Logan held my gaze for another long second before finally making a decision internally.
I could see the exact moment it settled.
"We're talking to Xavier first," he said.
"No."
"Yes."
Immediate. Absolute.
I felt irritation cut sharply through the cold restraint holding everything together.
"We're wasting time."
"If mutants got grabbed in an organized hit, Xavier needs to know."
"I'm not here for permission."
"And I ain't askin' what you're here for."
I took a step forward before realizing I'd moved.
Logan didn't react outwardly.
But his stance changed slightly anyway.
Grounded.
Ready.
Not aggressive.
Prepared.
"You don't understand," I said quietly.
Logan's eyes stayed fixed on mine.
"No," he replied. "I understand plenty."
The words landed harder than they should have.
Because part of me suspected he actually did.
"You're not thinkin' long-term right now," Logan continued. "You're thinkin' target-to-target. Find who did it. Remove 'em. Repeat until the noise in your head shuts up."

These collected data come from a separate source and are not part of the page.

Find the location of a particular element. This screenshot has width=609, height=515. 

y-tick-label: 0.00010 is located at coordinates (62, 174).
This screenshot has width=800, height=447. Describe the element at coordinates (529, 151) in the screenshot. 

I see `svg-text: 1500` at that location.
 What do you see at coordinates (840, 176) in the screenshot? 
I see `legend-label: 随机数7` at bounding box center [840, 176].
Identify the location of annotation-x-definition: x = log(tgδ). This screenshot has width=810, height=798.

Silence confirmed too much.
Logan watched me for another second.
Then his voice lowered slightly.
"I ain't stoppin' you," he said. "But Xavier's gonna know what walked into his mansion tonight before I point you at anybody."
What walked into his mansion tonight.
Not who.
The distinction scraped unpleasantly against something already fractured inside me.
I looked away first.
Just briefly.
Long enough for Logan to notice.
When I looked back, he was already grabbing a jacket from the nearby bench.
"C'mon," he said.
I stayed still for one more second.
Breathing evenly.
Hands steady.
The cold inside me holding shape through sheer purpose.
Then I followed him out of the training room toward Xavier's office.